Tensions politiques au Tchad après la condamnation de plusieurs opposants

Au Tchad, le verdict tombé le 8 mai 2026 suscite une vive émotion dans les rangs de la classe politique. La condamnation à huit années de réclusion criminelle visant huit cadres de la coalition d’opposition GCAP est perçue comme un signe alarmant de la dégradation du climat démocratique.

De nombreux acteurs politiques fustigent ce qu’ils considèrent comme un virage autoritaire, s’inquiétant ouvertement de l’érosion des libertés publiques. Si cette décision judiciaire n’a pas surpris certains observateurs, elle est largement interprétée comme un avertissement envoyé par le pouvoir à toute forme de contestation.

Alifa Younous Mahamat, coordinateur pour l’Europe du Parti socialiste sans frontière (PSF), conteste la régularité de cette procédure. Selon lui, l’absence de garanties pour un procès équitable démontre une volonté délibérée de réduire au silence les voix discordantes.
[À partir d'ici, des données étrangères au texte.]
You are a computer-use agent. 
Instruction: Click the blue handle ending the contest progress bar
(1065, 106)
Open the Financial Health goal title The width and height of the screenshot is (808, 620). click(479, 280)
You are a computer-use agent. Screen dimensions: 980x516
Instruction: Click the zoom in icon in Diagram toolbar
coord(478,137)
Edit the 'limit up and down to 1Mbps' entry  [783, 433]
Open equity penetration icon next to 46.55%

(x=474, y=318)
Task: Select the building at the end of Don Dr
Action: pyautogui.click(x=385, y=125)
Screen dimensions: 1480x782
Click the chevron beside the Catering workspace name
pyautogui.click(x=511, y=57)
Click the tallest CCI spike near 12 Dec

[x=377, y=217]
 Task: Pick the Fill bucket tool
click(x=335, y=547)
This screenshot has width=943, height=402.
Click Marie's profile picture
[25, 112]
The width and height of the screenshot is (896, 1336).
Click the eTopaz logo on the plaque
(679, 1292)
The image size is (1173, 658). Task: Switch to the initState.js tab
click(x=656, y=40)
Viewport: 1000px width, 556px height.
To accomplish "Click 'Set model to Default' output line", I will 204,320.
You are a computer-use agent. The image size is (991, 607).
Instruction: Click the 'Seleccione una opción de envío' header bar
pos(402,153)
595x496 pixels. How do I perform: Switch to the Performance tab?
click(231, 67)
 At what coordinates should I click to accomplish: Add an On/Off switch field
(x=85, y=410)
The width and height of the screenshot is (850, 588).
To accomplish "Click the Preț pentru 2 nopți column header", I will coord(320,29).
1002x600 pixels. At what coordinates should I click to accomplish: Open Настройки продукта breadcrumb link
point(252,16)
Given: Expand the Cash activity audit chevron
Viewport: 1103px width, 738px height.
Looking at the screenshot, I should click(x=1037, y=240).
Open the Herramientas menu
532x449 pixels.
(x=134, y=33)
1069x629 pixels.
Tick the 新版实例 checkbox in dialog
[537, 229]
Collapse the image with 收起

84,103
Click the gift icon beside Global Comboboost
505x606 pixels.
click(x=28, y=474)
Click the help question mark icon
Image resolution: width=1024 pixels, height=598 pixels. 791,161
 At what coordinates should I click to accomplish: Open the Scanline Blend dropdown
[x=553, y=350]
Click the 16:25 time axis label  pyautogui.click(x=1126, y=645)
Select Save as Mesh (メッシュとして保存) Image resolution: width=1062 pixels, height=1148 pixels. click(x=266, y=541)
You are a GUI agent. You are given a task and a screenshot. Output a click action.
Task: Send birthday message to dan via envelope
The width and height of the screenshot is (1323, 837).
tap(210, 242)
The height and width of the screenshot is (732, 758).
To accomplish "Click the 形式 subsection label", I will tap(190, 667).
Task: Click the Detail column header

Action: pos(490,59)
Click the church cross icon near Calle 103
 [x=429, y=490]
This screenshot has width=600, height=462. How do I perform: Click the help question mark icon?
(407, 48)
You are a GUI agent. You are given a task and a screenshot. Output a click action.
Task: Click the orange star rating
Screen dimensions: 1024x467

Il souligne que cet épisode s’inscrit dans une suite de mesures répressives ayant déjà touché des figures majeures comme Succès Masra ou des militants contraints à l’exil et déchus de leur nationalité.

Le climat de tension entourant le PSF est également rappelé, notamment après la disparition brutale de son leader Yaya Dillo en 2024 lors d’un assaut militaire, suivie de l’exil forcé de son secrétaire général, Robert Gam. Pour ces opposants, l’appareil judiciaire tchadien semble désormais transformé en levier politique destiné à entraver toute velléité d’alternance.

Une stratégie de concentration du pouvoir

L’inquiétude gagne également les bancs de l’Assemblée. Albert Pahimi Padacké, ancien Premier ministre et actuel président du Rassemblement national des démocrates tchadiens (RNDT), analyse cette situation comme une manœuvre globale orchestrée par le régime actuel.

D’après ce député, depuis l’avènement de la cinquième République, le Mouvement patriotique du salut (MPS), au pouvoir, mènerait une offensive systématique contre ses adversaires. Cette tendance à monopoliser les leviers de commande trahirait, selon lui, une certaine vulnérabilité du pouvoir tout en instaurant un climat d’insécurité pour les leaders politiques. Albert Pahimi Padacké confie d’ailleurs craindre lui-même d’éventuelles mesures de rétorsion judiciaire.

Ces récents développements illustrent, aux yeux de nombreux acteurs de la société civile et de la politique, un rétrécissement continu de l’espace d’expression. Entre incarcérations et pressions administratives, la capacité d’action des mouvements d’opposition semble de plus en plus entravée sur le territoire national.